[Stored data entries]
* * * * *

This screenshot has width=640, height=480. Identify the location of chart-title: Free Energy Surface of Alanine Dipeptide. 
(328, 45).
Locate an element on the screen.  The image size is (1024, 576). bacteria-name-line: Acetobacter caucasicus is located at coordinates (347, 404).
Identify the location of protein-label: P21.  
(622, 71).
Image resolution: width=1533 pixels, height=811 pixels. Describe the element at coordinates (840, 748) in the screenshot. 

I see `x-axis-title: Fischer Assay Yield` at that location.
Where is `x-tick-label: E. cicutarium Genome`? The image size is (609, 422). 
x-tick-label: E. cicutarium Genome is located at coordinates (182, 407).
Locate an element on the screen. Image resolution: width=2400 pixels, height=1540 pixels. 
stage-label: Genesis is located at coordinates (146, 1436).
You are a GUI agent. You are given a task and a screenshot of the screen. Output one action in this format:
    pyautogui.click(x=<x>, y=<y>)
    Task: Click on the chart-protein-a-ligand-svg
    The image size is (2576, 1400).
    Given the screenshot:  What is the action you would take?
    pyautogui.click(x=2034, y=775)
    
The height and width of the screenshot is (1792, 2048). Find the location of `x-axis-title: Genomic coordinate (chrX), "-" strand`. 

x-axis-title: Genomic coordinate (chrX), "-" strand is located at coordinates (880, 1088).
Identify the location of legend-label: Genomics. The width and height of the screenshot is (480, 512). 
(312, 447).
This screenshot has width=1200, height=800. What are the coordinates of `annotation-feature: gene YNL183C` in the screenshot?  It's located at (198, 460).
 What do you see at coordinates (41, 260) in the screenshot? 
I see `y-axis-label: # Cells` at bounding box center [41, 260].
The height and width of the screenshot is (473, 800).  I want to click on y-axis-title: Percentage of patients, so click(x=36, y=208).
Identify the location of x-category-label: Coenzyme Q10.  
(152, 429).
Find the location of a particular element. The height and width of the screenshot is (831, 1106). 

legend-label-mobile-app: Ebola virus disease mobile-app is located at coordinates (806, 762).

* * * * *

Please give the records again exactly as they are.

→ Answer to this problem
This screenshot has width=640, height=480. Identify the location of chart-title: Free Energy Surface of Alanine Dipeptide. 
(328, 45).
Locate an element on the screen.  The image size is (1024, 576). bacteria-name-line: Acetobacter caucasicus is located at coordinates (347, 404).
Identify the location of protein-label: P21.  
(622, 71).
Image resolution: width=1533 pixels, height=811 pixels. Describe the element at coordinates (840, 748) in the screenshot. 

I see `x-axis-title: Fischer Assay Yield` at that location.
Where is `x-tick-label: E. cicutarium Genome`? The image size is (609, 422). 
x-tick-label: E. cicutarium Genome is located at coordinates (182, 407).
Locate an element on the screen. Image resolution: width=2400 pixels, height=1540 pixels. 
stage-label: Genesis is located at coordinates (146, 1436).
You are a GUI agent. You are given a task and a screenshot of the screen. Output one action in this format:
    pyautogui.click(x=<x>, y=<y>)
    Task: Click on the chart-protein-a-ligand-svg
    The image size is (2576, 1400).
    Given the screenshot:  What is the action you would take?
    pyautogui.click(x=2034, y=775)
    
The height and width of the screenshot is (1792, 2048). Find the location of `x-axis-title: Genomic coordinate (chrX), "-" strand`. 

x-axis-title: Genomic coordinate (chrX), "-" strand is located at coordinates (880, 1088).
Identify the location of legend-label: Genomics. The width and height of the screenshot is (480, 512). 
(312, 447).
This screenshot has width=1200, height=800. What are the coordinates of `annotation-feature: gene YNL183C` in the screenshot?  It's located at (198, 460).
 What do you see at coordinates (41, 260) in the screenshot? 
I see `y-axis-label: # Cells` at bounding box center [41, 260].
The height and width of the screenshot is (473, 800).  I want to click on y-axis-title: Percentage of patients, so click(x=36, y=208).
Identify the location of x-category-label: Coenzyme Q10.  
(152, 429).
Find the location of a particular element. The height and width of the screenshot is (831, 1106). 

legend-label-mobile-app: Ebola virus disease mobile-app is located at coordinates (806, 762).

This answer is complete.